WORK TASK: Retrieve every line from the records in which the word "icon" occurs.

ENTRIES SHOWN:

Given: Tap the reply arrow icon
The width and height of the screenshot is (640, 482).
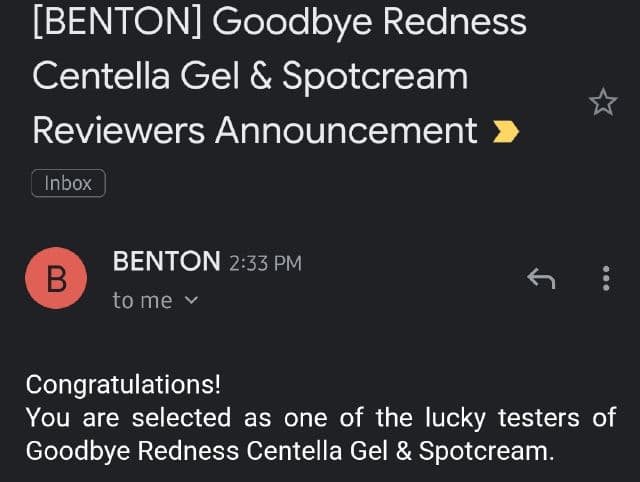Looking at the screenshot, I should click(x=541, y=279).
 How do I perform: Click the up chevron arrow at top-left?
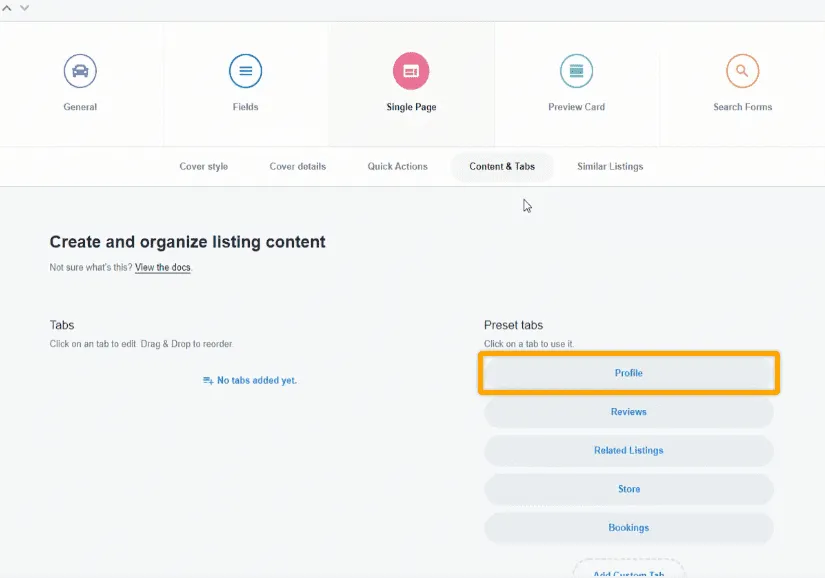pyautogui.click(x=9, y=8)
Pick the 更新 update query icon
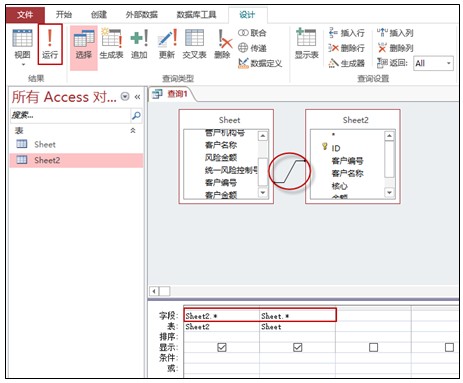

RESULT BELOW:
Given: Tap the reply arrow icon
Pick the 更新 update query icon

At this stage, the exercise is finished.